# Now that is quite a kick!



## Cruentus (Jul 19, 2005)

http://www.wimp.com/artillery/

Ouch!


----------



## Jerry (Jul 19, 2005)

His kids are gonna feel that one! I second your "ouch".


----------



## Gemini (Jul 19, 2005)

I sorta laughed and cringed at the same time. That had to hurt....

Yep. Ouch


----------



## kenpo0324 (Jul 19, 2005)

That had to hurt..


----------



## Rich Parsons (Jul 19, 2005)

Ouch is right.

Two things:

1) You notice how everyone just walked away like nothing happened?

2) I do not think it should have fired while he was closing the chamber.
Thoughts?


----------



## Cruentus (Jul 19, 2005)

I'm not real knowledgable on the big guns like that, but it appeared to me that it discharged unexpectedly and premature....

boy that opens up a whole lot of mind in the gutter jokes, now doesn't it?   :rofl:


----------



## KenpoTex (Jul 20, 2005)

OUCH!  I wouldn't be surprised if that amount of impact killed him.

No, merely closing the breech ain't s'posed to make it go "BOOM"

Ouch!


----------



## MA-Caver (Jul 20, 2005)

I'm kinda wondering if the commander of the base didn't ask his second ... "do you think it's about time we re-vamped our training program?" 
But then I was kinda wondering what country that was from? If it's the U.S. then the gene pool offered there needs to be weeded out a bit... and if it's not...well, seems like it could be weeded out where-ever there too. 

Sheesh. 


Considering where the guy got umm, kicked... the weeding is probably assured.


----------



## swiftpete (Jul 20, 2005)

No one seemed that bothered by it which is what surprised me, they were so casual afterwards. I've been knocked off my feet before by kicks and elbows but that thing is metal.. Oof i bet it took him a while to get back up again and he must've broken some ribs.


----------



## Franc0 (Jul 20, 2005)

Ouch big time! Someone forgot a rule there somewhere.


----------



## arnisador (Jul 20, 2005)

What this exercise asks:
1. Condense the thread's paragraph that begins "No one seemed that bothered by it", keeping its main facts.
2. Retype the thread from "Ouch is right." to "closing the chamber." with no changes.

Provided records:
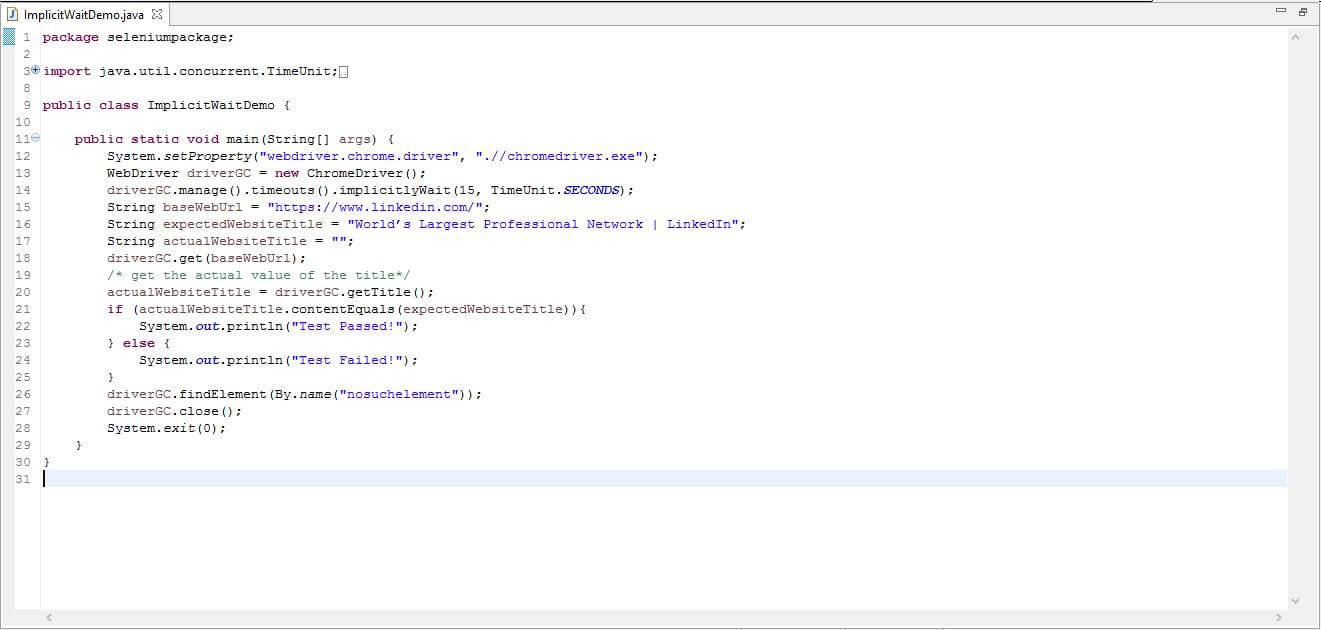The width and height of the screenshot is (1321, 630).
Task: Click line number 20 in the gutter
Action: pos(22,292)
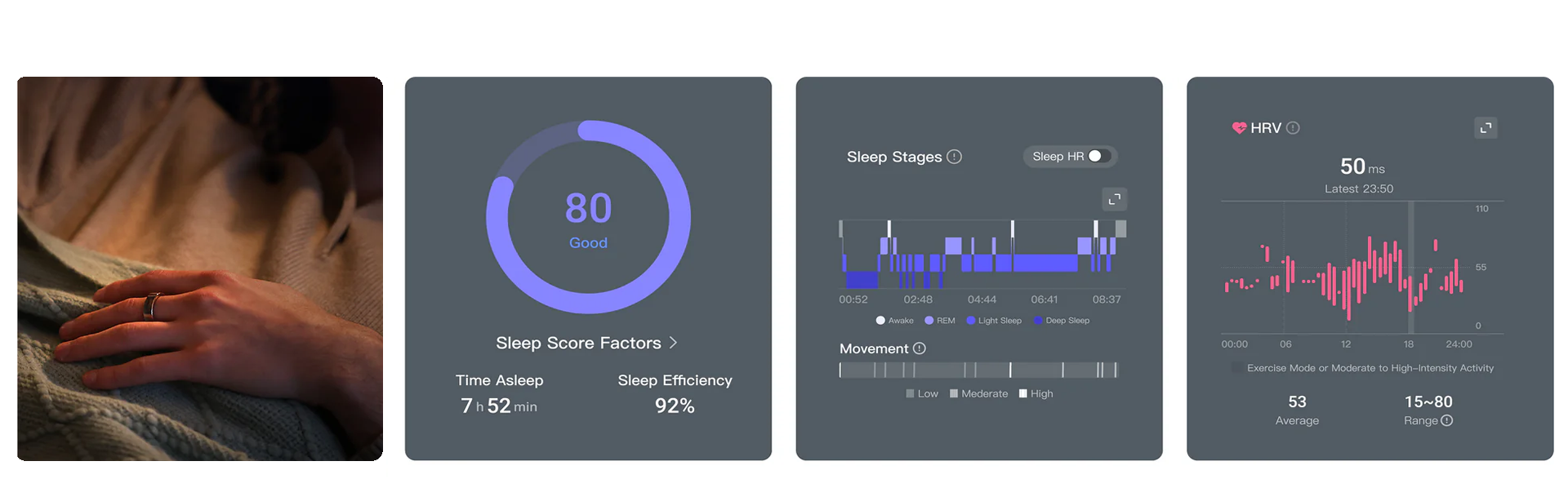Expand the HRV chart to fullscreen

1486,127
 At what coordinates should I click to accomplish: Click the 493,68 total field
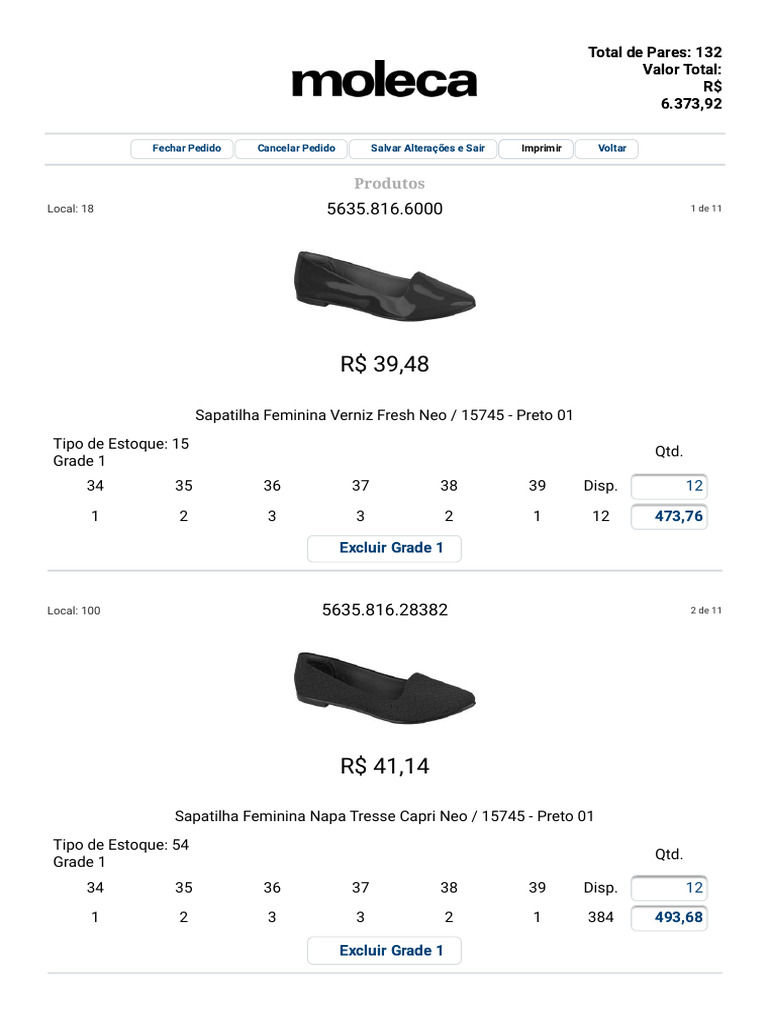tap(669, 918)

Your responses:
1. The writer was surprised at how casually everyone acted afterward. Having been knocked down by kicks and elbows before, the writer notes that this thing was metal and guesses the man took a while to get up and probably broke some ribs.

2.
Ouch is right.

Two things:

1) You notice how everyone just walked away like nothing happened?

2) I do not think it should have fired while he was closing the chamber.